### GOAL OF THE EXERCISE
Every entry below must appear again, exactly as written.

*** Opening of EXCERPTED DATA ***

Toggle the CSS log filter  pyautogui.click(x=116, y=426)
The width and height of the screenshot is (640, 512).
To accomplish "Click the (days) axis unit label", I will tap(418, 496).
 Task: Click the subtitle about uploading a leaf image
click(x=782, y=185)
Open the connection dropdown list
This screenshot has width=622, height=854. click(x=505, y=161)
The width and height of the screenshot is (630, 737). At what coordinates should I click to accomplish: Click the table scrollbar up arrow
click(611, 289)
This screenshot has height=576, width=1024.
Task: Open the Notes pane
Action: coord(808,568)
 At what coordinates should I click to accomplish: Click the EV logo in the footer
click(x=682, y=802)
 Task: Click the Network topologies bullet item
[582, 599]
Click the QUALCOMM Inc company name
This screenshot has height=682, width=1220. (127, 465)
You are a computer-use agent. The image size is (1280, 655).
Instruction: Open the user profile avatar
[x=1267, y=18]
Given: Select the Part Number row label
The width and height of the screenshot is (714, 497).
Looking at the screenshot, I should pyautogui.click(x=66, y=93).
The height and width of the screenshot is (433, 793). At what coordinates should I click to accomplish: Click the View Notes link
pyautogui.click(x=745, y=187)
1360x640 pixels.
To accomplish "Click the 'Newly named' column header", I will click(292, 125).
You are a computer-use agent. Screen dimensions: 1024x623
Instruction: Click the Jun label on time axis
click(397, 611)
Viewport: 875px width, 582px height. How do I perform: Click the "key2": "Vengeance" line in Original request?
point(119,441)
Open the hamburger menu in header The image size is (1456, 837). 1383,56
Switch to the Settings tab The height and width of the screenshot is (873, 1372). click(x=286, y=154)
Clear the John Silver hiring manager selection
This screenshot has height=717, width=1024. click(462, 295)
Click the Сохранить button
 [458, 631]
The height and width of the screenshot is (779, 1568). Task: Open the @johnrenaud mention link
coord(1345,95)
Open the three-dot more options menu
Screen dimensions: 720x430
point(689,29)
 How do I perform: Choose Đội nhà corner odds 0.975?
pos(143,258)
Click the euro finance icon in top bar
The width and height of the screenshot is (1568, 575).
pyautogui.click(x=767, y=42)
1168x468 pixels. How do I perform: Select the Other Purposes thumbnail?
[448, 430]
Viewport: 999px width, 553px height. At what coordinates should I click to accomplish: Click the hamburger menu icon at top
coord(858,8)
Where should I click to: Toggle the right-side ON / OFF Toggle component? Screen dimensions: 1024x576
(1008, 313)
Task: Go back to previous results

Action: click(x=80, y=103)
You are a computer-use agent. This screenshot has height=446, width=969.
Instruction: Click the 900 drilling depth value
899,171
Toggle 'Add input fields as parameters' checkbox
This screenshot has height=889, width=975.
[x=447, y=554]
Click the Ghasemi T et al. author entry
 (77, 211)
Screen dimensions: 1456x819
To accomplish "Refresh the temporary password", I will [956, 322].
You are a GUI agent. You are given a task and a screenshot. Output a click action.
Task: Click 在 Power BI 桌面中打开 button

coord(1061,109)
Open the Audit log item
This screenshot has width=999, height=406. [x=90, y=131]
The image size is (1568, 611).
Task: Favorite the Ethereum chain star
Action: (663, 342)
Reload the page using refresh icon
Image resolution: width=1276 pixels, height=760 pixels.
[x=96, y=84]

*** Close of EXCERPTED DATA ***

### RESULT BELOW
Toggle the CSS log filter  pyautogui.click(x=116, y=426)
The width and height of the screenshot is (640, 512).
To accomplish "Click the (days) axis unit label", I will tap(418, 496).
 Task: Click the subtitle about uploading a leaf image
click(x=782, y=185)
Open the connection dropdown list
This screenshot has width=622, height=854. click(x=505, y=161)
The width and height of the screenshot is (630, 737). At what coordinates should I click to accomplish: Click the table scrollbar up arrow
click(611, 289)
This screenshot has height=576, width=1024.
Task: Open the Notes pane
Action: coord(808,568)
 At what coordinates should I click to accomplish: Click the EV logo in the footer
click(x=682, y=802)
 Task: Click the Network topologies bullet item
[582, 599]
Click the QUALCOMM Inc company name
This screenshot has height=682, width=1220. (127, 465)
You are a computer-use agent. The image size is (1280, 655).
Instruction: Open the user profile avatar
[x=1267, y=18]
Given: Select the Part Number row label
The width and height of the screenshot is (714, 497).
Looking at the screenshot, I should pyautogui.click(x=66, y=93).
The height and width of the screenshot is (433, 793). At what coordinates should I click to accomplish: Click the View Notes link
pyautogui.click(x=745, y=187)
1360x640 pixels.
To accomplish "Click the 'Newly named' column header", I will click(292, 125).
You are a computer-use agent. Screen dimensions: 1024x623
Instruction: Click the Jun label on time axis
click(397, 611)
Viewport: 875px width, 582px height. How do I perform: Click the "key2": "Vengeance" line in Original request?
point(119,441)
Open the hamburger menu in header The image size is (1456, 837). 1383,56
Switch to the Settings tab The height and width of the screenshot is (873, 1372). click(x=286, y=154)
Clear the John Silver hiring manager selection
This screenshot has height=717, width=1024. click(462, 295)
Click the Сохранить button
 [458, 631]
The height and width of the screenshot is (779, 1568). Task: Open the @johnrenaud mention link
coord(1345,95)
Open the three-dot more options menu
Screen dimensions: 720x430
point(689,29)
 How do I perform: Choose Đội nhà corner odds 0.975?
pos(143,258)
Click the euro finance icon in top bar
The width and height of the screenshot is (1568, 575).
pyautogui.click(x=767, y=42)
1168x468 pixels. How do I perform: Select the Other Purposes thumbnail?
[448, 430]
Viewport: 999px width, 553px height. At what coordinates should I click to accomplish: Click the hamburger menu icon at top
coord(858,8)
Where should I click to: Toggle the right-side ON / OFF Toggle component? Screen dimensions: 1024x576
(1008, 313)
Task: Go back to previous results

Action: click(x=80, y=103)
You are a computer-use agent. This screenshot has height=446, width=969.
Instruction: Click the 900 drilling depth value
899,171
Toggle 'Add input fields as parameters' checkbox
This screenshot has height=889, width=975.
[x=447, y=554]
Click the Ghasemi T et al. author entry
 (77, 211)
Screen dimensions: 1456x819
To accomplish "Refresh the temporary password", I will [956, 322].
You are a GUI agent. You are given a task and a screenshot. Output a click action.
Task: Click 在 Power BI 桌面中打开 button

coord(1061,109)
Open the Audit log item
This screenshot has width=999, height=406. [x=90, y=131]
The image size is (1568, 611).
Task: Favorite the Ethereum chain star
Action: (663, 342)
Reload the page using refresh icon
Image resolution: width=1276 pixels, height=760 pixels.
[x=96, y=84]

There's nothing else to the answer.